The problem we (and other projects doing similar work) are grappling 
with involves long-running, highly parallel scientific jobs.

While we'd like to let scientific end-users control, monitor, and modify 
these jobs using a Kepler GUI, the jobs really need to be run through a 
specialized grid meta-clustering system (currently Nimrod or APST, which 
may call any of a number of sub-systems on specific clusters, such as 
NQS, PBS, SGE, Condor, &c).

Traditional Kepler actors are fine for submitting, controlling, and 
monitoring the jobs.

The problem is that the jobs themselves often compromise a workflow in 
and of themselves, often under the control (as in our case) of legacy 
software that re-arranges the tasks into a sub-workflow.

An end-user scientist can't control the order of execution of these 
tasks (due to the legacy software setup) but still can control whether a 
particular stage (or parallel execution path) executes or not.

This looks like a workflow and should be represented as such in the 
Kepler GUI as some sort of special composite actor to be submitted to 
the grid submission actor. (The actor might be more of an operator than 
a function).

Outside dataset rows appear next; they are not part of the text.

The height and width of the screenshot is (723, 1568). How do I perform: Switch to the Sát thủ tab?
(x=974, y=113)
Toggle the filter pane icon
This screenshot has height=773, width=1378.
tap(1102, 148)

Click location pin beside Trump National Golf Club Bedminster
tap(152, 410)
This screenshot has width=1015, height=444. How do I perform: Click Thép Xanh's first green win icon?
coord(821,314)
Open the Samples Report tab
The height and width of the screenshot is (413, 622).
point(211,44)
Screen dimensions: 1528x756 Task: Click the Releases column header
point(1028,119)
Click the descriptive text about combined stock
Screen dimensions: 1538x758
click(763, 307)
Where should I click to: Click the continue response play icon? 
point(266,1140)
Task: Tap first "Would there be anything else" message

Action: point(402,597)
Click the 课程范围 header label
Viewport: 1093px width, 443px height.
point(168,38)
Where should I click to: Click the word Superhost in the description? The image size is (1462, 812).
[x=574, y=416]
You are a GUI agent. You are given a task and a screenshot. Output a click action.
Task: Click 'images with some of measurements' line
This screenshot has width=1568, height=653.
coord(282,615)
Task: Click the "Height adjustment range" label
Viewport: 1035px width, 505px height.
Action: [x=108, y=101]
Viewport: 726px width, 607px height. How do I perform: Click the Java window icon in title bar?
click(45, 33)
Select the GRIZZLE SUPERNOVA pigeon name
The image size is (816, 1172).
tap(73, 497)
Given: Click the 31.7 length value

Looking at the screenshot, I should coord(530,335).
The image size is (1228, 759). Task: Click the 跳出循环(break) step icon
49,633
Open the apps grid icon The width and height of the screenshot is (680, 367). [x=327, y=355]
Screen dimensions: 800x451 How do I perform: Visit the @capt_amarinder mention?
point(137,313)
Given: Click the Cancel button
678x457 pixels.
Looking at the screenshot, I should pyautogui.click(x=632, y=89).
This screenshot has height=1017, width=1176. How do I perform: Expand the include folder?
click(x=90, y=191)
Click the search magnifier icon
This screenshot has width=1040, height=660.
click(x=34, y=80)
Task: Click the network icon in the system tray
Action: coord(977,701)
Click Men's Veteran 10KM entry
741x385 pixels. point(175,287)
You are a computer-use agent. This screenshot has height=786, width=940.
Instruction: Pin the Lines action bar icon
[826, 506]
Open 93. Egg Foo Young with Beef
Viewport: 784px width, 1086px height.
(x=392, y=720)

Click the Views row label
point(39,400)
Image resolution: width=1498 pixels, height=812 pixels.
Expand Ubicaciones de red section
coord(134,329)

Scientists won't be allowed to rearrange the order of the 
pipes, or delete or add actors, but they could turn actors on or off.

This composite actor workflow then gets converted into an XML 
representation (somehow) that is understood by the grid submission 
engine actor, which then submits the XML workflow toApst or Nimrod.

Our simple immediate solution (between EOL and the Resurgence project) 
was to have Kepler actors that have an "on or off" parameter. If the 
actor is "on" it will copy its income XML, and add an additional line to 
that XML to represent its own task. If the actor is "off", it will 
simply copy its input(s) to its output.

In this way, the output of the composite actor would be an XML 
representation describing the selected workflow to the grid submission 
actor, which will then submit it to the grid submission engine. 
Traditional kepler actors (which might be added or reconfigured by the 
user) will then allow monitoring, controlling, re-starting, &c, of this job.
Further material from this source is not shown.